Baca berita tanpa iklan. Gabung Kompas.com+

Kegigihan Ipda Kukuh Kembalikan Kejayaan Batik Indigo Borobudur

Kompas.com - 01/07/2018, 16:17 WIB
Kontributor Magelang, Ika Fitriana,
Robertus Belarminus

Tim Redaksi

MAGELANG, KOMPAS.com - Menjadi anggota Kepolisian Republik Indonesia (Polri) tidak membatasi kreativitas seorang Ipda Kukuh Tirto Satrio Leksono untuk berkarya di bidang seni dan ekonomi kreatif. 

Kepala Unit Tindak Pidana Korupsi (Tipikor) Polres Magelang, Jawa Tengah, itu mampu mengembangkan seni batik dengan warna alami dari daun indigo yang nyaris punah di kawasan Candi Borobudur.

Tidak ada darah seni yang mengalir pada diri pria berusia 35 tahun itu. Semua berawal dari keprihatinan bahwa seni batik indigo sudah sulit bahkan tidak dapat ditemui di Candi Borobudur.

"Ada rasa enggak rela ketika tahu kalau batik indigo sudah punah, padahal dahulu mudah ditemui. Indigo dengan Candi Borobudur memiliki ikatan sejarah," ungkap Kukuh, mengawali berbincangan dengan Kompas.com di kantornya, di Polres Magelang, Minggu (1/7/2018).

Baca juga: Batik Indigo, Kekayaan Batik Klasik Indonesia

Informasi tentang batik warna daun indigo diketahui ketika ia mulai menggeluti dunia seni di Candi Borobudur. Barawal dari ketika bergabung dengan komunitas mobil, membangun homestay di Borobudur, lalu ikut komunitas seni rupa, teater, sampai sinematografi.

============

> _TUJUAN LATIHAN_
Tulislah lanjutan berita tentang Ipda Kukuh dan batik indigo Borobudur, dimulai setelah kalimat terakhirnya.

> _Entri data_
============

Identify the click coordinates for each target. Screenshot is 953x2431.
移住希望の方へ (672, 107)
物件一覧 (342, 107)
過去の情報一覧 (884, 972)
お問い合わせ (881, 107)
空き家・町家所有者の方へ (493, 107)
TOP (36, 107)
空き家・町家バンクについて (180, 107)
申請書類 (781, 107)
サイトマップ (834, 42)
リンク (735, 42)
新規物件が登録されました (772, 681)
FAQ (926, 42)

============

> _HASIL TUGAS_
"Mulai intens di Borobudur tahun 2011-2012, sampai pada tahun 2015, saya mulai suka batik ketika mengantar tamu homestay keliling Borobudur, dari situ saya memperoleh pengetahuan bahwa warna daun indigo sudah punah," ungkap pria asal Kabupaten Kebumen itu.

Kukuh kemudian mencari tahu dan bereksperimen dengan warna daun indigo yang diambil dari seorang petani di Kabupaten Temanggung. Daun indigo berasal dari pohon indigo yang mirip dengan pohon kelor namun daunnya lebih kecil.

Prosesnya cukup lama untuk menjadi pewarna batik, mulai dari fermentasi, direndam di larutan air biasa, dicampur dengan air kapur, sampai dicampur dengan air gula atau tape.

"Saya 3 kali gagal bereksperimen, sampai akhirnya menghasilkan warna indigo yang khas yakni biru cerah, warna ini dianggap ningrat sebelum ada warna sintetis. Warna akan lebih cerah kalau pohonnya ditanam di aliran sungai kapur atau marmer," papar dia.

Kukuh mulai memberdayakan orang-orang disekitarnya untuk memproduksi batik indigo. Kreativitasnya membuahkan hasil setelah banyak kalangan yang menyukai batik karyanya.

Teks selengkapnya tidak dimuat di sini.